So I would say try to stay positive and not underestimate what time and support can do (with a caveat that it is also sadly true that for some children with ASC, mainstream is never going to be an option).

Chloe793 · 20/05/2025 19:57

Autistic DS's eye contact isn't too bad if he feels comfortable, as soon as he doesn't it drops away fast. It might just be that he really took to the speech therapist and wasn't so keen on the clinician!

If your DS has been misdiagnosed then his diagnosis can be changed/removed as he gets older, you can't blame yourself though! You can only tell them what you've noticed, you are not trained in spotting traits and knowing their relevance, it's up to the doctor to make the correct diagnosis.

IMO a non verbal child will do much better in the small class size that they'd only get at a SEN school. Everything can be tailored so much more towards an individuals needs in a much smaller class and the sensory overload for an autistic child will be greatly reduced. I know non verbal children that have attended mainstream and they have developed hugely - but by yr2/3 the gap in what they are doing at school can become very large and I think it can become a bit isolating. They can then have to face moving to another school which can be really difficult if you're autistic and struggle with transitions. To me it's much nicer to be able to join in fully and be working on things at a similar level to those around you, but that's just my opinion and every child is different.

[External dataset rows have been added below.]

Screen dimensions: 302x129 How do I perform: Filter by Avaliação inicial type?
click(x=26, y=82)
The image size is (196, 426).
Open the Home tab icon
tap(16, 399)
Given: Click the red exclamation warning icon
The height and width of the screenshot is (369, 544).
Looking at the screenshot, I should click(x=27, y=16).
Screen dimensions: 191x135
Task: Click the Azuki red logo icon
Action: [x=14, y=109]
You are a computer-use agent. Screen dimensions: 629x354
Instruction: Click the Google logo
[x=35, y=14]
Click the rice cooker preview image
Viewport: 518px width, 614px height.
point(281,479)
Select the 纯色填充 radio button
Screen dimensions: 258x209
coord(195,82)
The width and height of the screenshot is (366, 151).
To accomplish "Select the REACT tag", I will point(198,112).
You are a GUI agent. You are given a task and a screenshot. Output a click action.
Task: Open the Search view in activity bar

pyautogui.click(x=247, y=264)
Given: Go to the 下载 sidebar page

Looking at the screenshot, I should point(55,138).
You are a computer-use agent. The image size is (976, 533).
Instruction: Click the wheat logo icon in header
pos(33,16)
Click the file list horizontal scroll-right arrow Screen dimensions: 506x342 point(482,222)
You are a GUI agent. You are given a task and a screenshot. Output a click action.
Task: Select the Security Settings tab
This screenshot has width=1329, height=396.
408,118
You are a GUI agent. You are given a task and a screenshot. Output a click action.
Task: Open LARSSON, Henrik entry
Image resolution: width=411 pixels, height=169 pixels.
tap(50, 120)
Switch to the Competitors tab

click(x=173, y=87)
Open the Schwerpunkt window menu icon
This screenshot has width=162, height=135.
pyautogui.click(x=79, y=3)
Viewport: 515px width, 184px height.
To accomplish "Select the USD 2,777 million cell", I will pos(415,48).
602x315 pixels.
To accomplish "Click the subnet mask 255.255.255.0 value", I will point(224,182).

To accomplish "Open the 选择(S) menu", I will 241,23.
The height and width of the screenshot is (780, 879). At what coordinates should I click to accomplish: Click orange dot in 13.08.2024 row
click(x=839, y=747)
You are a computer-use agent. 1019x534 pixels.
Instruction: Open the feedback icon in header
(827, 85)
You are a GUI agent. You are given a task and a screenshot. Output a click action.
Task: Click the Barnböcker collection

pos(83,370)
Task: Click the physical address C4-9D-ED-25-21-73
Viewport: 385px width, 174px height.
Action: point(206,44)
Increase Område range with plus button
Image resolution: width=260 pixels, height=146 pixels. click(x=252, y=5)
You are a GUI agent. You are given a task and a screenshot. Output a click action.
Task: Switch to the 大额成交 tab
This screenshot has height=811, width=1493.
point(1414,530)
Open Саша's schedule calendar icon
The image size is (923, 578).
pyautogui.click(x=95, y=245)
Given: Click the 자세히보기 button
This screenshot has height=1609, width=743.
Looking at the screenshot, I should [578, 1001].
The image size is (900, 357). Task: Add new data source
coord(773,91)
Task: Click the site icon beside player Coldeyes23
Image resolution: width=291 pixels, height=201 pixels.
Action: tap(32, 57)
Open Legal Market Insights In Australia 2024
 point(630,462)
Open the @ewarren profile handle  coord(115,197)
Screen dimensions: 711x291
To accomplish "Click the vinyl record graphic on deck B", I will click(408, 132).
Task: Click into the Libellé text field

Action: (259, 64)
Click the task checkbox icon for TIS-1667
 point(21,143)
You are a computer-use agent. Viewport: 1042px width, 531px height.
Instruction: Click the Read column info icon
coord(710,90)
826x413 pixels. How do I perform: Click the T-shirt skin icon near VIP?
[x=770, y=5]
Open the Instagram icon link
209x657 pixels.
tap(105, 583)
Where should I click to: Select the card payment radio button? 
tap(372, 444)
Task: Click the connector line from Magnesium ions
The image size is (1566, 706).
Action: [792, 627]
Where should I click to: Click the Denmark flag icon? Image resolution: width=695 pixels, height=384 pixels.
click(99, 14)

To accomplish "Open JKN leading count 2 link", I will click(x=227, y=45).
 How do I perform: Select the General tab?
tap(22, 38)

laraitopbanana · 20/05/2025 20:07

vickibee · 20/05/2025 07:56

My son is 18 now, he was diagnosed aged nine and struggled with the one size fits all approach at school. He didn’t talk until he was five
he has eventually found himself, happy at college and been offered a pt job at a cinema. I would never have thought he’d get to this place. He was written off in school as a hopeless case, refused to go a lot and now is heading off to uni in September.
I guess what I’m trying to say is things work out despite the difficulties and they eventually find their way

Hi there,

can I ask when you say he « started talking »…was it like he suddenly woke up speaking fluently or was it more like he started to say some words and the. One or two years later was speaking fluently?

I have read so many « stories » and everyone is different!